== Excerpt provided ==
Hacker News new | ask | show | jobs
by sarchertech 99 days ago
1. Agents aren’t humans. A human can write a working 100k LOC application with zero tests (not saying they should but they could and have). An agent cannot do this.

Agents require tests to keep them from spinning out and your tests do not cover all of the behaviors you care about.

2. If you doubt that your tests don’t cover all your requirements, 99.9% of every production bug you’ve ever had completely passed your test suite.

1 comments

I have never known a human that could or did write 100K lines of bug free working code without running parts of it first and testing.

So humans also don’t write bug free code or tests that cover all use cases - how is that an argument that humans are better?

Not that humans can't write 100k line programs bug free or without running parts of it.

An AI cannot write a 100k line program on its own without external guard rails otherwise it spins out. This has nothing to do with whether the agent is allowed to run the code itself. This is well documented. Look at what was required to allow Claude to write a "C compiler".

== Dataset entries ==

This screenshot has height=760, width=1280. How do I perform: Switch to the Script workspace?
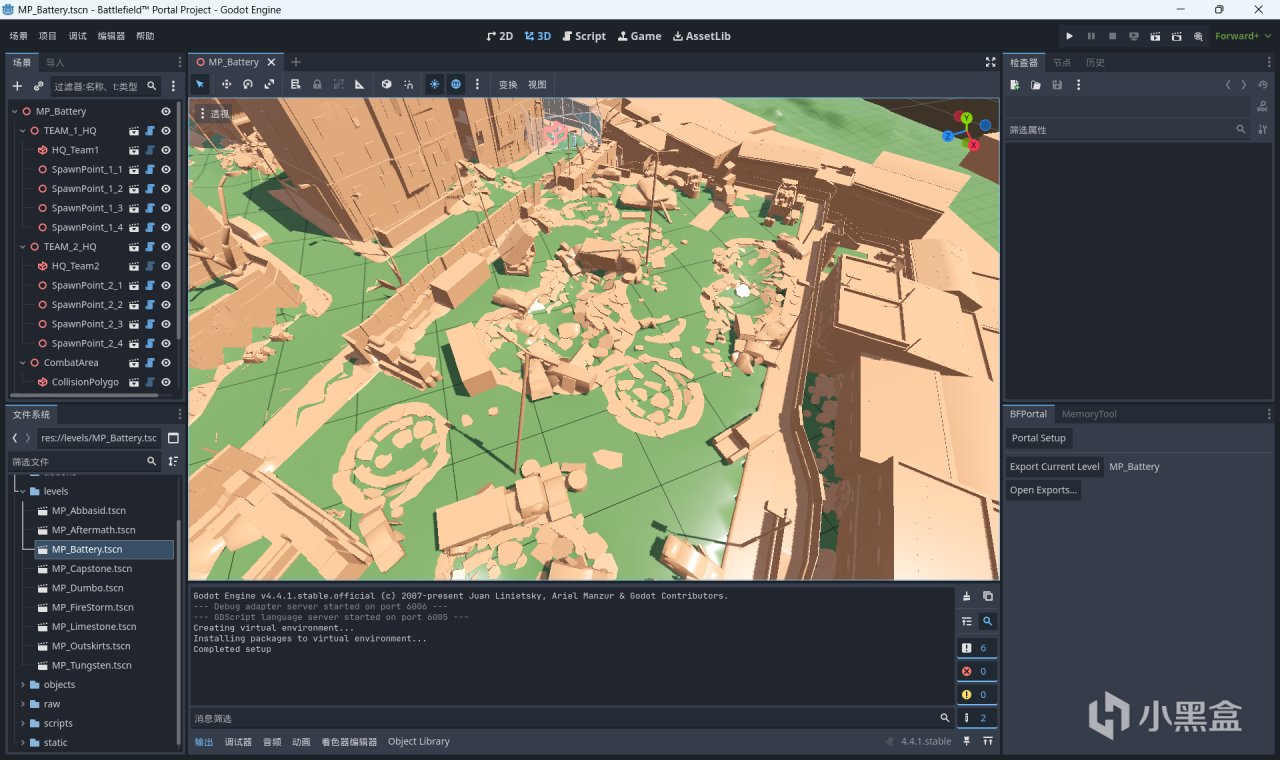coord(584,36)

...

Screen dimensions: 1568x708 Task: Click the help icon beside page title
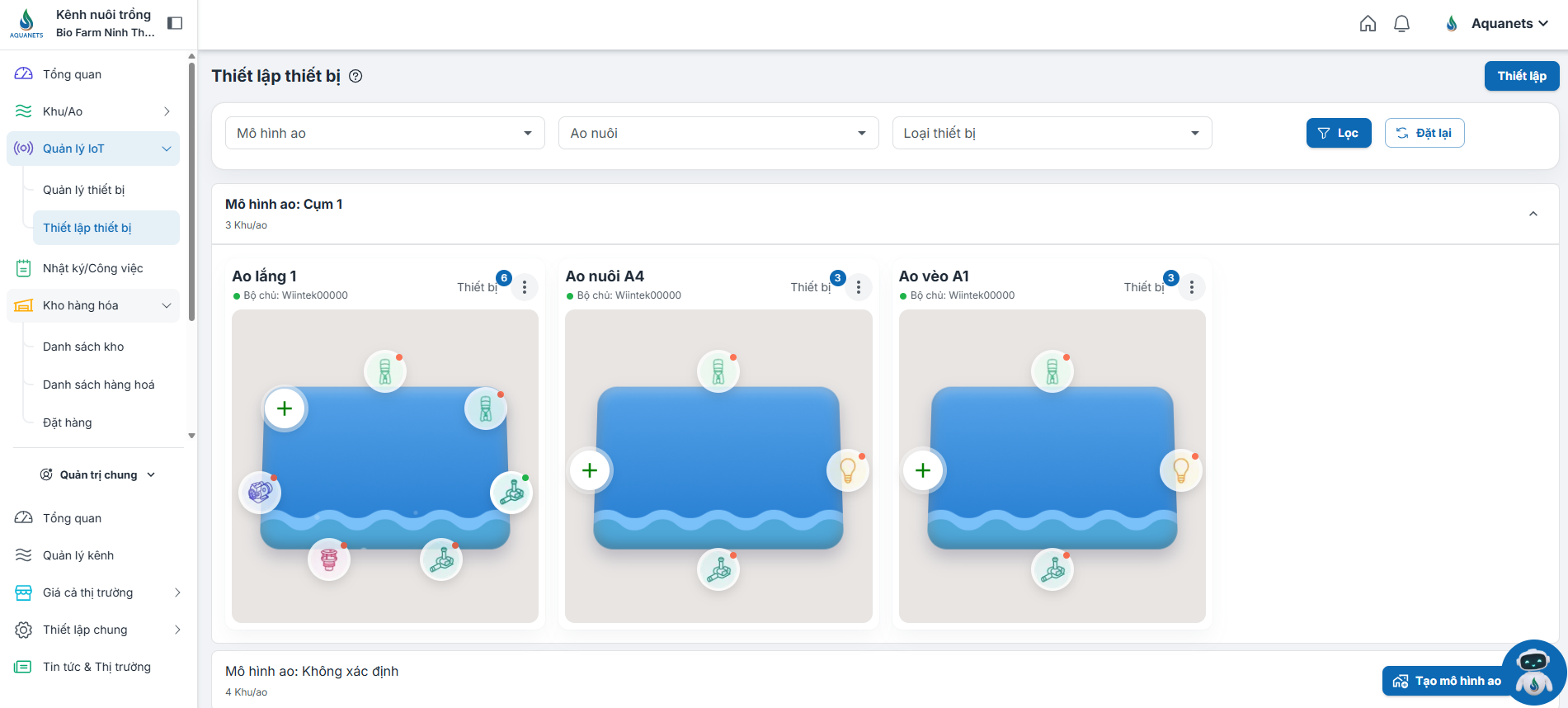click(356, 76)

== Exercise ==
In the Hacker News thread, what do agents require to keep them from spinning out? Use only the Hacker News thread to answer, not the listing.

== Answer to the exercise ==
Tests